Could you offer more practical assistance such as babysitting regularly so that they get a date night and time to themselves to get to know each other better perhaps? Tricky with covid bubbles but just an idea.

Callardandbowser · 11/08/2020 07:47

I am a big sister and it takes ALL my willpower not to give advice/ help when my little sister makes interesting decisions! But you MUST stay out of it, as painful as it is. The truth will always come out throughout the course of time and everything will sort itself out maybe soon, maybe in 20 years.
What people don’t need is meddling from the outside even if it’s well intentioned.

2bazookas · 11/08/2020 08:27

You have no idea if he's faking it to her. He (and she) may be perfectly open with each other about the nature of their current partnership and where it's going longterm. For all you know they have decided to support each other domestically through the broken nights, nappies, maternity leave and getting back to work stage and THEN decide how best to go forward. But that's nobody's business but their own.

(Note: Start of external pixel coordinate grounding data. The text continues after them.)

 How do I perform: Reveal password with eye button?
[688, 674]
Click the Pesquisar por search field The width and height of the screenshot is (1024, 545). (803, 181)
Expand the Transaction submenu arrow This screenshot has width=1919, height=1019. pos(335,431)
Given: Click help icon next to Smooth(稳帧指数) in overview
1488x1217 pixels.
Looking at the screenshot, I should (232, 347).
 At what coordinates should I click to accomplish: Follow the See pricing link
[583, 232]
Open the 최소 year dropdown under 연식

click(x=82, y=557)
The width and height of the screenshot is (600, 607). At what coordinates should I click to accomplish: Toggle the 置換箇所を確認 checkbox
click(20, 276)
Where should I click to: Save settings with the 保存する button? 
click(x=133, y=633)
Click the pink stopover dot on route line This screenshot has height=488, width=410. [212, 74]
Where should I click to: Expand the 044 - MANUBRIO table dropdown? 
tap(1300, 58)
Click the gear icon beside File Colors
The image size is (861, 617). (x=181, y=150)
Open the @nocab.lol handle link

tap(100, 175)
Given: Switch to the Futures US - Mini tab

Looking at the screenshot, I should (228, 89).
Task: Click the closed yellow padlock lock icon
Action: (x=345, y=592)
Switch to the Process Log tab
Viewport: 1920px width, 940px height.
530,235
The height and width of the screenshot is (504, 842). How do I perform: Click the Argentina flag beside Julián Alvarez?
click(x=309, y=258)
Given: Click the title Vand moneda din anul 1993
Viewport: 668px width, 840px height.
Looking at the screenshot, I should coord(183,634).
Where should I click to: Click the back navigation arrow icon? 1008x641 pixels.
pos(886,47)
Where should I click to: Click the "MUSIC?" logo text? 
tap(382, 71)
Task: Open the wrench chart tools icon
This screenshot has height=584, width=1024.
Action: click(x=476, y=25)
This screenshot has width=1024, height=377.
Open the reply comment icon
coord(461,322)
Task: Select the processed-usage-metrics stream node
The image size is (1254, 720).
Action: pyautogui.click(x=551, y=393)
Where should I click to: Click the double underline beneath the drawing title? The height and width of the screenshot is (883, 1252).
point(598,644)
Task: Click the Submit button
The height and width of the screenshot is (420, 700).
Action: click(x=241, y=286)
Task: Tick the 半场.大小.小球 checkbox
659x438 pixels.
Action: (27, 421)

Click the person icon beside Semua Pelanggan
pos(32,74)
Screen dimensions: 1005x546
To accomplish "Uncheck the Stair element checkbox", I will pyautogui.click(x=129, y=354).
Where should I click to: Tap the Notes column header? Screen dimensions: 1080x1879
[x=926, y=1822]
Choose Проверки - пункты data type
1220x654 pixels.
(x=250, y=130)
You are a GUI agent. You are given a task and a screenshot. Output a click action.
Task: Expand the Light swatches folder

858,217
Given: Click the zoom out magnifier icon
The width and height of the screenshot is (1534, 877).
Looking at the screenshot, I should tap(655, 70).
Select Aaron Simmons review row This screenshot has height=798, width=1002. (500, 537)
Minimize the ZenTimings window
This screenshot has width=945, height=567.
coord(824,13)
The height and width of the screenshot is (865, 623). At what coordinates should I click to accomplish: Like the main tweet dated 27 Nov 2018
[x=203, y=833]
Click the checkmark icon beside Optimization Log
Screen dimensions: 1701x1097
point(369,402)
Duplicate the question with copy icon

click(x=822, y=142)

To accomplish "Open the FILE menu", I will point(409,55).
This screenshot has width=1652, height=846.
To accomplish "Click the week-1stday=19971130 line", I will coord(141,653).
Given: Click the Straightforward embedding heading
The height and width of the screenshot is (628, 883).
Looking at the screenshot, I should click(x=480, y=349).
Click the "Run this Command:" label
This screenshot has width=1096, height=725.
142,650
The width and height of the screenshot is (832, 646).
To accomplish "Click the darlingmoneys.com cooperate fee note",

Middersweekly · 11/08/2020 08:55

The same thing happened to my brother when he was young. Got his GF pregnant with twins! They moved in with each-other shortly after they were born because he wanted to be a good man and stick by her and the children. Anyway, he tried with his GF but ultimately they weren’t really compatible on any level and after many arguments they split up when the children were 4. He was devastated because he loved the children and he knew he wouldn’t get to see them every day anymore but he wasn’t fussed about the relationship with their mother. He always paid his way and saw them every weekend. The point is, we knew and could see it but we never involved ourselves in their relationship. It came to a natural end and the children were still very much in his life. They’re adults now and know he’s always loved and supported them.

CellyAne · 11/08/2020 10:36

That’s the thing, he would always be there. I do need to stay out of it and you’re right I don’t know the details.

It’s just sad as as nice as she is, they are so different and they are not about to embark on a long term thing that is truly about love. I want to tell him it’s ok to parent separately because a lot of this is how he is worried about what it looks like. Also her moving back home would be 3 hour journey for him. Hardly close.

OP posts:
Northernparent68 · 11/08/2020 11:21

Please stay out of it, if she gets whiff that his been discussing his relationship with you and your husband, she’ll definitely up sticks.

Just think how men who go running to their mothers are referred to, blabbing to your older sister is just as bad. Trying to parent your brother is weird.

And is it really so bad ? Not ideal maybe but better than being a every other weekend dad

ravenmum · 11/08/2020 12:14

If it doesn't work out, he can think about parenting separately then. Why do you think your idea is better than his?

What would you say to him? Advise him not to live with her? Do you really want to take responsibility for whatever effects that has on their coparenting, or on their child?

Imagine if it was a slightly different scenario - they'd been together for 5 years and the love had faded, then they discovered she was pregnant so they stayed together in the hope that things would improve. A common enough scenario. Would you be telling him to split up then?

He hasn't known her long, so of course he doesn't know how it will pan out and has misgivings. Sounds very sensible, rather than a sign that this is doomed.